(1.) In S.A. No. 750 of 1922: This is an appeal by the 3 defendant against the decree for specific performance of a contract of sale entered into by defendants 1 and 2 in favour of the plaintiffs. It has been found that the contract was a valid contract and that the 3 defendant (appellant) purchased property from defendants 1 and 2 with notice of the contract. The only question argued in the appeal is that the! contract is not one of which performance can be enforced by virtue of Section 21 of the Specific Relief Act (1 of 1877),because it is a contract for the non-performance of which compensation in money is an adequate relief. Under Section 12 of the Act, "unless and until the contrary is proved, the Court shall presume that the breach of a contract to transfer immoveable property cannot be adequately relieved by compensation in money. " This rule would prima facie apply here ; but it is argued that, as there is a condition in the contract for the payment of damages in default of performance, whether by the vendor or by the vendee, it must be held that the parties considered that the enforcement of these damages would be adequate in case the contract is not performed.
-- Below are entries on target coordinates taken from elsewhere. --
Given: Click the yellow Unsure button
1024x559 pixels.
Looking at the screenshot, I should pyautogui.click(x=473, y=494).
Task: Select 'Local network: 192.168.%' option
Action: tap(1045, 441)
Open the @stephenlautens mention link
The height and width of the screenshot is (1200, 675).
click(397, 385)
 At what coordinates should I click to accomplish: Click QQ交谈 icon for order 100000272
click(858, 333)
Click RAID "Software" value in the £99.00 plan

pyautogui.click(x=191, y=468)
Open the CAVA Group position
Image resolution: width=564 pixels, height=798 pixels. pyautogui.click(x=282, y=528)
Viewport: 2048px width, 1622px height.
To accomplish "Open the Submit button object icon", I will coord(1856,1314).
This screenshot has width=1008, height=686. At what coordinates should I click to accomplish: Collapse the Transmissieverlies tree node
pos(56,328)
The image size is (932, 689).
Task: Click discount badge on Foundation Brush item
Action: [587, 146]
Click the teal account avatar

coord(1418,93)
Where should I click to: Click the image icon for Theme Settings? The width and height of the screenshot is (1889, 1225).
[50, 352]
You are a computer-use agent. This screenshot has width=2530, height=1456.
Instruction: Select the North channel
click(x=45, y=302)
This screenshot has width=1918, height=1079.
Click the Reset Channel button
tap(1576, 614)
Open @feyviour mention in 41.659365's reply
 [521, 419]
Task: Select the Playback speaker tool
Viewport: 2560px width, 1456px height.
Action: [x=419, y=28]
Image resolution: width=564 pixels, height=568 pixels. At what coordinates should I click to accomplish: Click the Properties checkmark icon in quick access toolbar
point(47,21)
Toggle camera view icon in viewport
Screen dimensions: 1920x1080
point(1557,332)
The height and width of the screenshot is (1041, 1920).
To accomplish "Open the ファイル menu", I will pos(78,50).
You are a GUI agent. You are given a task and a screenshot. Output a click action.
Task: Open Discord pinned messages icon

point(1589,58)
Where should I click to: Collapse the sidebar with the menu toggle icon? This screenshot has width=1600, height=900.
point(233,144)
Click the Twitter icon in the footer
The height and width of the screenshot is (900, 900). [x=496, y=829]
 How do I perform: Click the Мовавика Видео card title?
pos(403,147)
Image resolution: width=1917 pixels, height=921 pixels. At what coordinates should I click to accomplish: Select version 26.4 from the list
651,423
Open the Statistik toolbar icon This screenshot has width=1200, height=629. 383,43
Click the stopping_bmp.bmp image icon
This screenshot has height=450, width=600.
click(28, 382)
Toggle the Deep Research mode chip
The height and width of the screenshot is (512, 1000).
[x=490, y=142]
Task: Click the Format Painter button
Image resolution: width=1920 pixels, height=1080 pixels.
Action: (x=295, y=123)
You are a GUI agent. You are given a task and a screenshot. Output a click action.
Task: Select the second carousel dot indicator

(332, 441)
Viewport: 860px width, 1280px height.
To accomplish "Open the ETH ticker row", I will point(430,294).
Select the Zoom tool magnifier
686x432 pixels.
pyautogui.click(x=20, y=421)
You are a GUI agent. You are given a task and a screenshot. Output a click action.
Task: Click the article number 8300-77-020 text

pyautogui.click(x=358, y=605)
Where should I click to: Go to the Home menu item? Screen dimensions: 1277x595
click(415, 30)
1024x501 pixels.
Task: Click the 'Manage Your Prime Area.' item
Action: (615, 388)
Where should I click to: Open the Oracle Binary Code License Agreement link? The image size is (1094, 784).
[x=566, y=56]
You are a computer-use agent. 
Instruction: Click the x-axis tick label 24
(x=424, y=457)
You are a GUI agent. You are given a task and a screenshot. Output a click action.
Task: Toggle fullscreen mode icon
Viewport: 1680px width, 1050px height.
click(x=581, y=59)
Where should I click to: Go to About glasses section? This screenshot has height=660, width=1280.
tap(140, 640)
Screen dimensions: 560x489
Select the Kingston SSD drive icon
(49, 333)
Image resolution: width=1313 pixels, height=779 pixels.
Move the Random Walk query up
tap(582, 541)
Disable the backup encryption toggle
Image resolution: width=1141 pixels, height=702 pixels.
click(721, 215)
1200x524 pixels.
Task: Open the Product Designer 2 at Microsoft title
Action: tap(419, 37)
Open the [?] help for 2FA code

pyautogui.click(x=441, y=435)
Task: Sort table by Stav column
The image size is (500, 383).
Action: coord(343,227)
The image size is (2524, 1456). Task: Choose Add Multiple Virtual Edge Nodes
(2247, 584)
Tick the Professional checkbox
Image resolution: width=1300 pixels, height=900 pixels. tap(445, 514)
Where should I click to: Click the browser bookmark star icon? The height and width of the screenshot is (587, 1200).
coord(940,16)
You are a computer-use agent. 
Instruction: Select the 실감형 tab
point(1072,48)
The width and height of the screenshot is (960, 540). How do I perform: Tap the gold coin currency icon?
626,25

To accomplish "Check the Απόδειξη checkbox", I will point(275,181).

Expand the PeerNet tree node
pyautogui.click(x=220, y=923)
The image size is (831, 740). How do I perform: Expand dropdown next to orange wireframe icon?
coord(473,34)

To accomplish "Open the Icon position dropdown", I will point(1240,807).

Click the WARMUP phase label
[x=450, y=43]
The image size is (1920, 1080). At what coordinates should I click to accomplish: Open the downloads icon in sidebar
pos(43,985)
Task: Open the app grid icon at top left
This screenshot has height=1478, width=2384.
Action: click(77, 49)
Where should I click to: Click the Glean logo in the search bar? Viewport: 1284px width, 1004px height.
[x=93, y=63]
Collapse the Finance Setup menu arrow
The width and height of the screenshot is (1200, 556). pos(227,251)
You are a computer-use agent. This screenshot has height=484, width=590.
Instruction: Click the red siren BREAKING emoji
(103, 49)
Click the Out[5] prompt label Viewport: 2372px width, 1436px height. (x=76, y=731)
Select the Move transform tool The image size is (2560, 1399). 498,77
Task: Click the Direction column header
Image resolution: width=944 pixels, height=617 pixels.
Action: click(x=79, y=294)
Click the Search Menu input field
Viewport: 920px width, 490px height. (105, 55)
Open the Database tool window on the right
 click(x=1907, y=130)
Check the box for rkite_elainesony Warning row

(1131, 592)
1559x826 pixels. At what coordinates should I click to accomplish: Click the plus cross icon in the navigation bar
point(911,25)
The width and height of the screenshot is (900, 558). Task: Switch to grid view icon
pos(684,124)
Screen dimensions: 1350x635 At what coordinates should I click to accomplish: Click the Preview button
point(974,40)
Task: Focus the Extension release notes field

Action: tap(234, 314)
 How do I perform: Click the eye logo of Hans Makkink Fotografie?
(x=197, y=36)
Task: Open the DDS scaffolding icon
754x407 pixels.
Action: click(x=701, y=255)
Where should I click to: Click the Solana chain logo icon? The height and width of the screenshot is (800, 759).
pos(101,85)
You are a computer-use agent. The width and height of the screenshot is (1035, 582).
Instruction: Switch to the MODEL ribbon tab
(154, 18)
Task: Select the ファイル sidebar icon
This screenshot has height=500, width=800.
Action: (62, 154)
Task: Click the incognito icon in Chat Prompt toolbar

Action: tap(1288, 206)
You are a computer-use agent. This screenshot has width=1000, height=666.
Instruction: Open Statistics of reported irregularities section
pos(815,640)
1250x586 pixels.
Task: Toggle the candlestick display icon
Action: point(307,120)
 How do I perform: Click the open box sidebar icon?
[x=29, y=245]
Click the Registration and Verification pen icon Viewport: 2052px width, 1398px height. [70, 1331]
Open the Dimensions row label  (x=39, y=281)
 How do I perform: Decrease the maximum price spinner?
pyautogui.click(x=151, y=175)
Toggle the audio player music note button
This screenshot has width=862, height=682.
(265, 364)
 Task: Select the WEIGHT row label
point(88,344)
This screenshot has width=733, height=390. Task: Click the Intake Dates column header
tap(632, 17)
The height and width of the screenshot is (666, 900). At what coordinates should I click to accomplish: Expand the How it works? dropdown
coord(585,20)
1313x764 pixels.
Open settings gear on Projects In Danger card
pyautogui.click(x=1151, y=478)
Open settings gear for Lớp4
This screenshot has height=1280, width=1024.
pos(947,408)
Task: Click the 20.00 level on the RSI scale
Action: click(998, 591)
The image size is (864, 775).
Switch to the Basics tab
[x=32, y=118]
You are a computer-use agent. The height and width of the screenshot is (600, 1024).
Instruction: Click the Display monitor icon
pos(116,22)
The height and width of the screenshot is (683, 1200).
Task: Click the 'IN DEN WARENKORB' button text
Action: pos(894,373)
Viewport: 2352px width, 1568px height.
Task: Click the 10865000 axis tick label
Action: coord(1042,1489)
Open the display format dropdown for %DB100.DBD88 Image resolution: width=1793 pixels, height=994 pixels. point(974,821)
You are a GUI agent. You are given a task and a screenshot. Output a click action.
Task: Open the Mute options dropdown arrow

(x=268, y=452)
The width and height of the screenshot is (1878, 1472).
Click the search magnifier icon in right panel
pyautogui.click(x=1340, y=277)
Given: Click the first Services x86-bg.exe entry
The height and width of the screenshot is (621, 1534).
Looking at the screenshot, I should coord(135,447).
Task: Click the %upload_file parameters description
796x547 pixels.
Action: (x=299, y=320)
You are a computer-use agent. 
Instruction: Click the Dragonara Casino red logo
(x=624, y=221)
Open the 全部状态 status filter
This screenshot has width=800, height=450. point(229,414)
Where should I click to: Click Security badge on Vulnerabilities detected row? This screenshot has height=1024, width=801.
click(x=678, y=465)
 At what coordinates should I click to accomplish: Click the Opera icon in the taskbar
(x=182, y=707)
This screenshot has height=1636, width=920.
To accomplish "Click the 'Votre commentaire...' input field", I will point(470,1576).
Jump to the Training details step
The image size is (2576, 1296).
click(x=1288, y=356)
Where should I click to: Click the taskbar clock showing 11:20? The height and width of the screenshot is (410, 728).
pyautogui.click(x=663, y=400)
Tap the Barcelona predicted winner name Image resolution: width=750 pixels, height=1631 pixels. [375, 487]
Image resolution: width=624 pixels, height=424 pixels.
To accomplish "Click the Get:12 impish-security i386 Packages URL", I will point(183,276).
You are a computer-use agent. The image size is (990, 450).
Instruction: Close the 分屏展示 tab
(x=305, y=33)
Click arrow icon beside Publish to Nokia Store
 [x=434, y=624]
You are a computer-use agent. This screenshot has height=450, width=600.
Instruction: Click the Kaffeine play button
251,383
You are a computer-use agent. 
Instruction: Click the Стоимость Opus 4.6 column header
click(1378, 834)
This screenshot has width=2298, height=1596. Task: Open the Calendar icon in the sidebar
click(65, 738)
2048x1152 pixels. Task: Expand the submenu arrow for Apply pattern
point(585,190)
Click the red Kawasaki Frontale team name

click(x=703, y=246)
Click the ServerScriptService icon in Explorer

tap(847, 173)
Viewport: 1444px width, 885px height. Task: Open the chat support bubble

So far as the default on the purchaser's side is concerned, it is not suggested that the provision for default can be treated otherwise than as furnishing security for performance. There is really nothing to show that the clause with, reference to the, default on the part of the vendor was for any other purpose. It is suggested that as the amount fixed as damages was high, such damages must be deemed to be adequate relief, but as the amount is only Rs. 37-8-0 it does not seem to me a tenable contention.
(2.) There are no other circumstances to prove that in this case money compensation is adequate. Consequently this plea must be rejected.
(3.) The Second Appeal is dismissed with costs.